_Exercise passage_.
BEGIN

A life spent overseas to help people
His dream was to become “a scientist, an inventor or an explorer.” John McWilliam, 57 years old, is a British scientist born in Singapore who married his Canadian wife in Thailand, fell in love with Ghana and is now the head of a little cider mill in Normandy.
He came to France for the first time in 1973 to work as a lumberjack near Alençon. “I wanted to do something manual and physical” he explains. After that, from 1975 to 2002, he worked overseas for the British or the German government. At the beginning, with a scholarship given by the British government, he worked as a scientist specialized on acid soils for three years. “The first time I worked in Thailand was in an area with very acidic soils. They had to control it extremely carefully using water control measures.”
But he wanted to act more. He decided to work for the Commonwealth Development Corporation: “ A very little known but extremely powerful organization which deals with development, energy, agriculture…” For him, it had been the beginning of another life and the end of research “much more limiting.” He says: “Research can give an answer to a lot of questions but without the political will and power to put this in operation, nothing will happen.”
John Mc William worked in Malaysia, Indonesia, Thailand, Papua and New Guinea, Ghana and Sierra Leone to help the local inhabitants develop their own small plantations and to be able to grow and develop their own cocoa crops. In Ghana, he spent seven years in the Volta region in forestry reserves to try to stop illegal timber cutting. He also tried to stabilize the fertility of the soils. “The main emphasize for me has been to help people to be able to make money” he said with a broad smile. But from Ghana, news from his friends doesn’t sound very good: “I don’t say it is all lost, people have learned things, but the stability of the system is under threat.”

END

_Task requirements_.
a) Copy the profile of John McWilliam word for word, starting at "A life spent" and ending at "mill in Normandy.".
b) List every place that the profile of John McWilliam names in the sentence beginning "John Mc William worked in".
The items that follow are separate material and have no connection to the profile of John McWilliam.

_Records supplied_.
BEGIN

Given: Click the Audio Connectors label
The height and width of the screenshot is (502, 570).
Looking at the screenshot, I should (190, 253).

END
BEGIN

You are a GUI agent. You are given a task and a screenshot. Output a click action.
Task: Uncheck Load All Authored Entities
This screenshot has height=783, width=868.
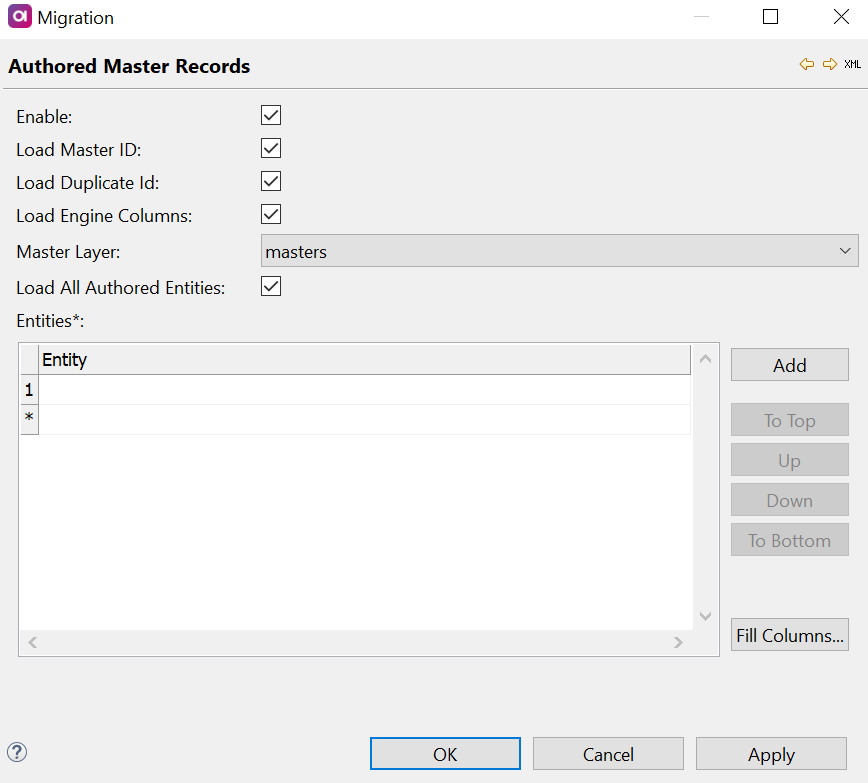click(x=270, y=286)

END

_Solved problems_.
a)
A life spent overseas to help people
His dream was to become “a scientist, an inventor or an explorer.” John McWilliam, 57 years old, is a British scientist born in Singapore who married his Canadian wife in Thailand, fell in love with Ghana and is now the head of a little cider mill in Normandy.

b)
- Malaysia
- Indonesia
- Thailand
- Papua and New Guinea
- Ghana
- Sierra Leone